[PATCH] D42616: [X86] Emit 15-byte NOPs on recent AMD targets, else default to 10-byte NOPs (PR22965)

Sun Jan 28 10:11:46 PST 2018

craig.topper added a comment.

In https://reviews.llvm.org/D42616#990021, @spatel wrote:

> In https://reviews.llvm.org/D42616#989981, @RKSimon wrote:
>
> > What about the 11-byte NOPs for bdver - worth doing even though we'll either need to hijack FeatureXOP or use up another feature bit?
>
>
> Are we approaching a feature bit count limit? If not, I think it's better to make an explicit bit.

The feature bit limit is currently 192 and we're using 112. So we've got 80 more to go.

> 
> 
>> Not sure on padding through prefix/imm-extension - @craig.topper @spatel any ideas? We've recently been trying harder to reduce the size of immediates.......
> 
> What's the advantage of implicit padding via immediate widening vs. actual nops? I'm not familiar with how we do the padding currently, but it should be possible to choose the padding method in whatever pass handles that transform?

Actual nops take a decoder slot and emit a uop. Widening an instruction instead would avoid that.

Unfortunately, there's a not a pass that does the padding per se. Alignment is a field stored in the MachineBasicBlock until conversion to MC. At MC conversion the alignment is translated to an "alignment fragment". Instructions are immediately encoded into binary and stored in a "data fragment". The exception being relative jumps which start out with 1 byte offset and are stored in an "instruction fragment".

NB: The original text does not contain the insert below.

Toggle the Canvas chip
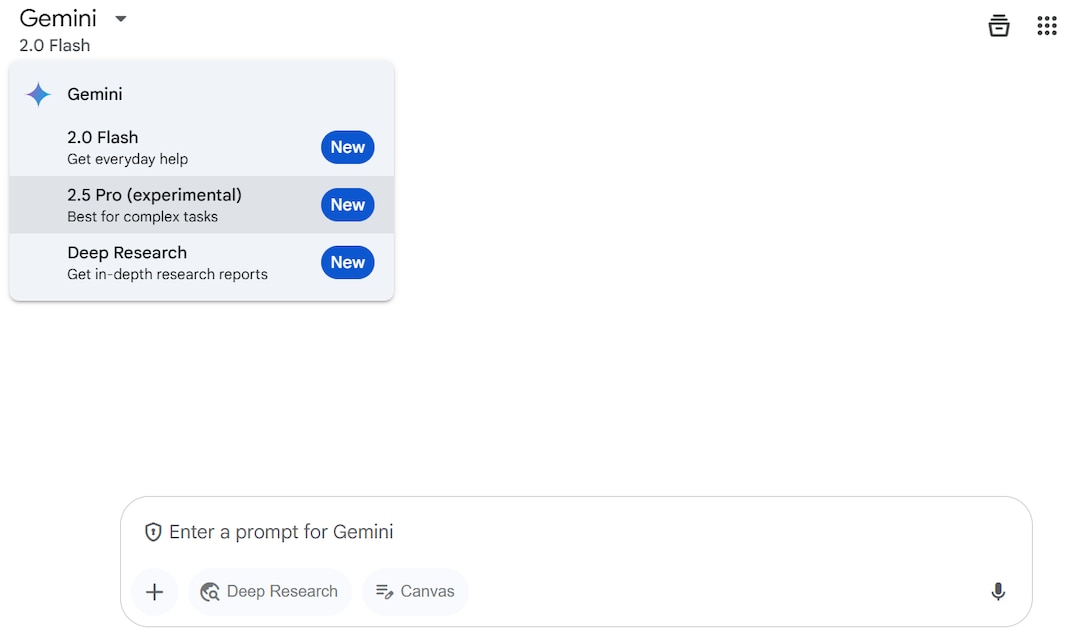Viewport: 1080px width, 628px height. point(415,592)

Once we have everything converted to fragments we go through an interative process to determine the final size and offset of every fragment. During this process we have to determine if a jump needs to be enlarged if the 1 byte offset isn't enough. If it does it has a ripple effect on every fragment after it. This can cause later jumps with negative offsets to need to be expanded as well. Once a jump has been expanded it won't be able to shrink again so eventually this process will terminate. Throughout the process the alignment fragment size is recalculated to satisfy the desired alignment. Once the iteration process finishes, the alignment fragment will be converted to NOPs and the jump instructions will be encoded. More information here https://eli.thegreenplace.net/2013/01/03/assembler-relaxation

So I don't know where immediate widening fits into that since we don't know the size of the nops we need until after most of the instructions have been encoded.

Repository:
  rL LLVM

https://reviews.llvm.org/D42616